**Text to read:**

Participants in this study were randomly assigned to one of four treatment groups:
(1) control, (2) commitment device, (3) reminder, and (4) focused study.
..To ensure that participants did not differentially select themselves into the study based on the treatment conditions, all students installed the same basic version of the software and were not informed of their software functionality until after they had successfully installed the software and completed the enrollment survey. 18 The particular functions of their treatment software were not turned on until the course started, or the day following their installation if they installed the software after the course began. 19
...I worked with RescueTime, a company that makes time-tracking software, to develop the software tools used in this study. RescueTime implemented the design for each tool and provided software support throughout the study...When running, this software tracked and categorized time spent in the active application or browser window. 20 Each activity was categorized into groups such as email, shopping, news, entertainment, social networking, writing, and education and activity received a productivity score of unproductive, neutral, or productive. [These categorizations and productivity scores were defined by RescueTime defaults. These defaults were set by an algorithm that combined website query information with aggregated user scores.] This information collected by the software was used to execute each of the treatment conditions described below...The software was programmed to automatically run when the participant’s computer was turned on. The software could not be closed from any menu option and could only be turned off by manually quitting the application from the computer’s task manager/activity monitor function. Activities were tracked logged at the application and web domain level, and keystrokes or actions taken within an application or pages within a web domain were not recorded. If multiple applications or browser tabs were open, the activity was attributed to the application or webpage with the most recent action. When a person stopped interacting with an application or website the software stopped tracking activity even when the application or website remained open...In addition to having access to time-use summary reports, students assigned to the commitment device treatment were able to set a limit on distracting Internet time each day.

**Problem description:** Continue the passage about the study's time-tracking software from where it stops.

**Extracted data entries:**
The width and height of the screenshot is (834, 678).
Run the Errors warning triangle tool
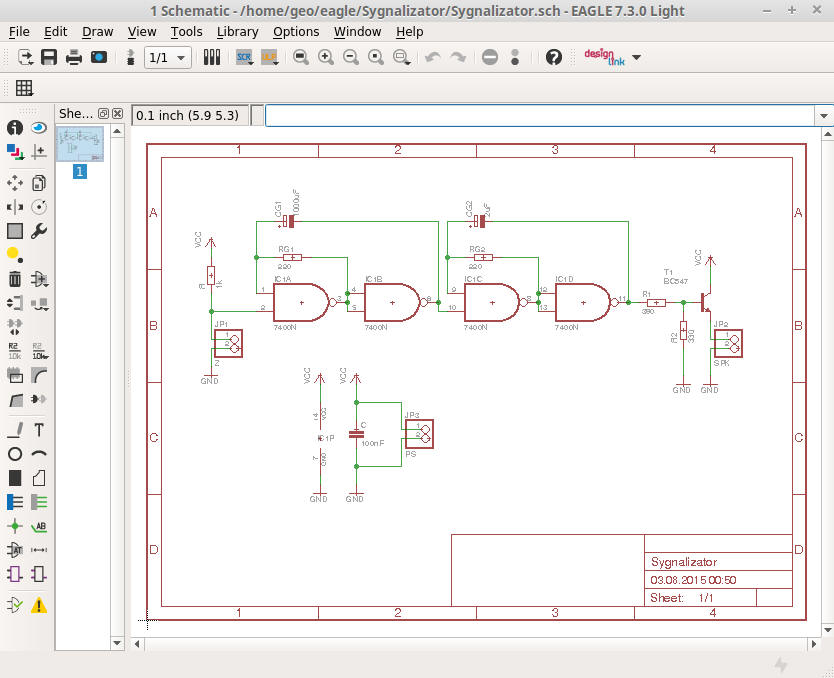point(39,605)
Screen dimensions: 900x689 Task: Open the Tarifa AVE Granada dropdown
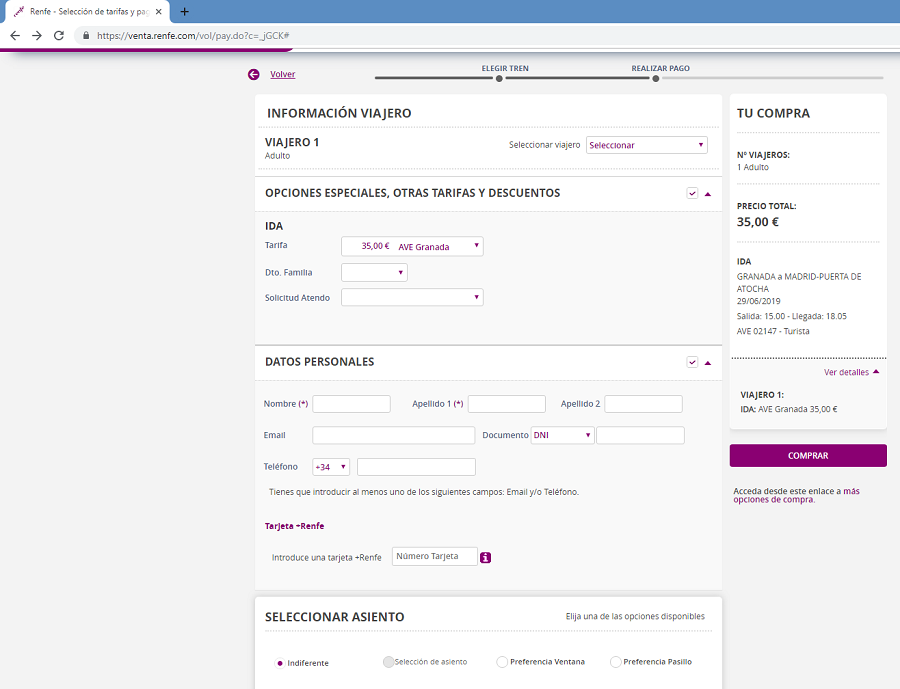412,246
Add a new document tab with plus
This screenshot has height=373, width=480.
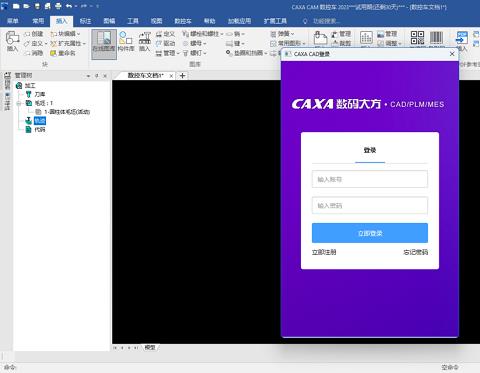pyautogui.click(x=182, y=76)
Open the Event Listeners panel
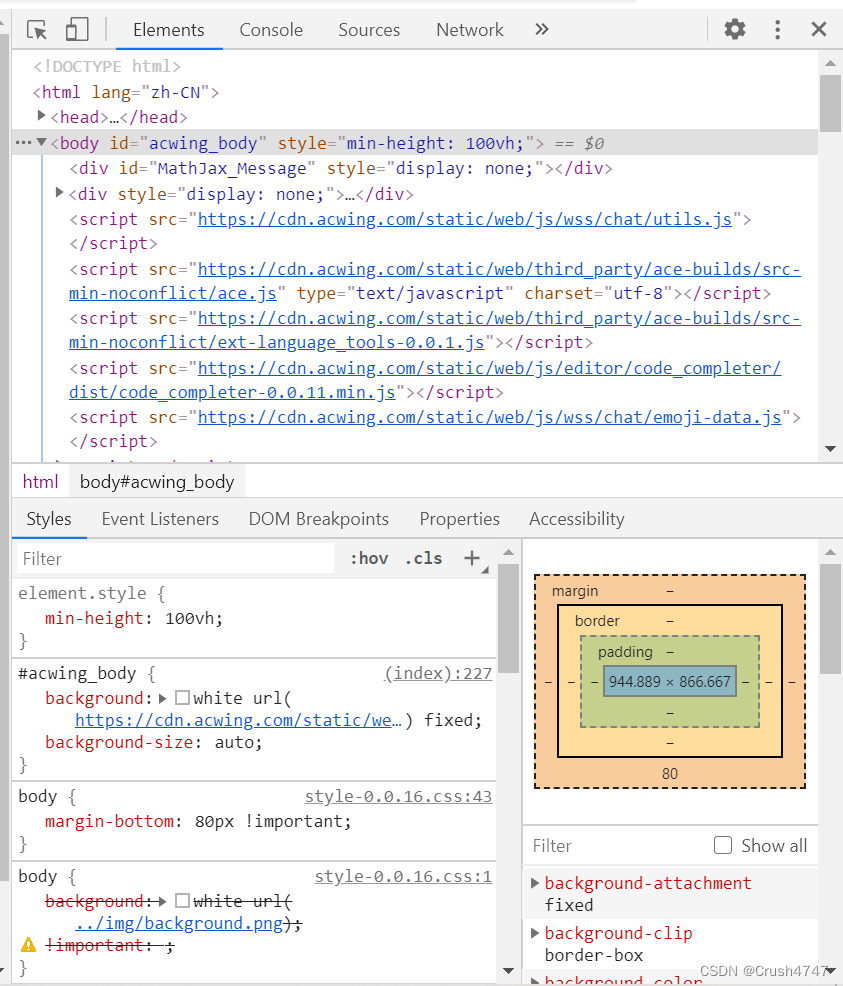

**Response to this task:**
To maximize the expected impact of the treatment, students were initially assigned a limit that corresponded to the goal stated in the pre-study survey. This approach leverages the tendency people have to stay with a default choice (Madrian and Shea, 2001, e.g) and bypasses the issue of na ̈ıve students being unwilling to initially opt into a commitment treatment. Participants in this treatment group were sent a daily email at 6:45 a.m. that informed them of their current limit and asked them whether they wished to reset their limit (see Appendix Figure 2 for an example of how students set their distracting limit). 23 Once students exceeded their set limit, distracting websites were blocked (blocked screen shown in Appendix Figure 3). After exceeding their limit, students were only able to unblock websites on a site-by-site basis and needed to indicate a reason for unblocking each site. The commitment device has the potential to address issues of present-biased preferences by allowing students to make future distracting computer use more costly.
While the impact of the reminder and focusing treatments on homework submission patterns are smaller than those estimated for the commitment device and statistically indistinguishable from the control, estimated effects for both groups are positive (0.27 and 0.58 additional homework assignments, respectively) and large effects cannot be ruled out for these groups.
The impact of the treatment tools on student outcomes corresponds closely with those estimated for effort. Column 3 of Table 2 shows that the commitment device improves total course performance by 0.29 standard deviations, which is significant at the 5% level. To provide some context, this is roughly the same difference in course performance observed between students with Ph.D.s or M.D.s and students with bachelor’s degrees (0.28 standard deviations, significant at the 1% level). In contrast, the reminder treatment has essentially no measured influence on course performance (an increase of 0.01 standard deviations) and the estimated impact of the focusing treatment is one-third the size of the commitment device (0.10 standard deviations) and statistically indistinguishable from the control. Finally, column 4 of Table 2 indicates that the commitment device has a large impact on course completion, increasing completion rates by 40% or 11 percentage points (significant at the 5% level). The reminder and focusing treatments, however, have no measurable impact on completion, with point estimates that are close to zero (both associated with 1 percentage point increase in completion) and that are significantly smaller than the estimated impact of the commitment device (both significant at the 10% level).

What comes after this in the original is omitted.